Volatile virtual machines pose a unique challenge for investigators. Unlike their persistent counterparts, volatile VMs do not commit changes to the container, leaving the VM image file unaltered and potentially void of incriminating evidence. By shutting down a computer hosting a volatile VM, investigators risk losing vital changes and activity history within the VM.

In a fashion similar to encrypted VMs, certain instant messaging applications employ volatile private chat sessions, where all data resides solely in the computer’s RAM instead of being stored in a database on the disk. Powering off the computer erases all traces of these confidential communications.

The issue of plausible deniability in hidden containers

Hidden containers, an integral part of modern disk encryption techniques, are designed to provide users with the shield of plausible deniability. Without knowledge of the correct password and encryption settings, access to hidden containers becomes impossible, making their content and even existence unprovable.

Figure 1: VeraCrypt standard encrypted container. A password unlocks and mounts the encrypted volume. Unless the container is stored on an SSD drive with trim passthrough, distinguishing between encrypted data and random data is impossible.

Figure 2: VeraCrypt hidden container. One password unlocks and mounts the standard encrypted volume, while a different password must be used to unlock and mount the hidden volume.

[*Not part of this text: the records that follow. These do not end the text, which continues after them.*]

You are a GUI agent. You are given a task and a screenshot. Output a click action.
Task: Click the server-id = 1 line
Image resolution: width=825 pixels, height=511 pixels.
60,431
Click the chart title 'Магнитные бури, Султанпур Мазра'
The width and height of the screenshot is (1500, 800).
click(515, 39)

The essence of hidden crypto containers lies in their ability to camouflage sensitive data within the main encrypted storage container. The main and hidden containers use different passwords, and may even use different encryption settings. The perpetrator may give out a password to the main container, leaving forensic experts in a situation where incriminating evidence becomes not only inaccessible but even its existence transforms into an unprovable uncertainty.

Conclusion

Securing access to crucial digital evidence poses a challenge. In the world of digital forensics, the right handling of digital evidence can make all the difference. By adhering to proper preservation steps, investigators can avoid the loss of vital evidence stored in encrypted disks, virtual machines, private chats, hidden containers, and more.